# Roadkill Cafe



## Maren Bell Jones (Jun 7, 2006)

So on one of the other threads, we were talking about feeding roadkill to the dogs. I almost contemplated doing this last fall as there was a deer killed on the side of the road a few miles from my house, it wasn't quite freezing, but hadn't gotten over 40 degrees, so unlikely to spoil in less than 24 hours, but when I got back over there, it was gone already. So for you guys who have done this...what do you do exactly?


----------



## Konnie Hein (Jun 14, 2006)

We have a friend at the local SP post who lets us know when there is a deer to pick up. We throw it in the back of the p/u truck and haul it home. I used to work for a researcher collecting specimens from deer at a Naval station's lottery deer hunt check station (where deer were brought to the check station with guts intact), so stringing them up, gutting them and cutting them into pieces isn't new to me. We then bag and freeze. I'll also just throw some of the larger parts (head, etc.) into the dog yard for the dogs to chew on. They love it!

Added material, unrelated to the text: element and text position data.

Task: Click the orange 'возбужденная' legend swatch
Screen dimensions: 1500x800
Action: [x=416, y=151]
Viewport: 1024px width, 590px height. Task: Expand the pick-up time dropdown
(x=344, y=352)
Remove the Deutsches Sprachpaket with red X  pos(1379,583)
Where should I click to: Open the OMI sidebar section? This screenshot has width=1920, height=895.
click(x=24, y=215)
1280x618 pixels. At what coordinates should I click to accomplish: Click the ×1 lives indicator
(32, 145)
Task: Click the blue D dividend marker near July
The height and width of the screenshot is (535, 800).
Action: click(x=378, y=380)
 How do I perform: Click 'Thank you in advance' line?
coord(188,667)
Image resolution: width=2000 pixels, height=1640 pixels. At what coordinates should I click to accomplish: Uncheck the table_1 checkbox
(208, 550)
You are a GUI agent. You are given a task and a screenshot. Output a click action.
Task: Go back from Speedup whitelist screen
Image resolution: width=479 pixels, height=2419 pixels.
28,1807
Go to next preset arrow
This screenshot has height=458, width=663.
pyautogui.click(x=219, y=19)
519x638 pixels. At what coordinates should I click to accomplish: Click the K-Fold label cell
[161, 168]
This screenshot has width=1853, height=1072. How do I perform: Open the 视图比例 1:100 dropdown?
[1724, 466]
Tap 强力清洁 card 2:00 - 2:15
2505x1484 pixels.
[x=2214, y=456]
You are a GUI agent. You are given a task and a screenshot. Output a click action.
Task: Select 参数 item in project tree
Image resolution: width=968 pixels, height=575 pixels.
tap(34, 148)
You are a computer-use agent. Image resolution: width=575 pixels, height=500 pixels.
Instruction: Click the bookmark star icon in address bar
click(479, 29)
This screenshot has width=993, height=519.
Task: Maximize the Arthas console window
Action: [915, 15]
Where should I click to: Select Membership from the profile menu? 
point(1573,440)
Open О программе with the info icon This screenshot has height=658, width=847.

Hey Maren, weren't you the one several months ago who was a big nay-sayer on feeding deer??? I'm pretty sure I remember a discussion here where you said you wouldn't feed it because of CWD. Did you have a change of heart???


----------



## Maren Bell Jones (Jun 7, 2006)

Konnie Hein said:


> Hey Maren, weren't you the one several months ago who was a big nay-sayer on feeding deer??? I'm pretty sure I remember a discussion here where you said you wouldn't feed it because of CWD. Did you have a change of heart???



No, I'm not a nay sayer in ever feeding deer and never was. ;-) I've gotten it from hunters before and my dogs eat EVO 95% venison for variety (although their's comes from farmed New Zealand deer, not roadkill). But I am really glad you brought this up. With all wild game, one must still be cautious and it is a danger, for sure. I did a bit a research and found the closest state with CWD is Wisconsin:

http://www.cwd-info.org/index.php/fuseaction/news.detail/ID/35f11f1f1359e5127a886eadcd2e625b

In Wisconsin and in other states, you can submit samples to participating vets who can test for it. 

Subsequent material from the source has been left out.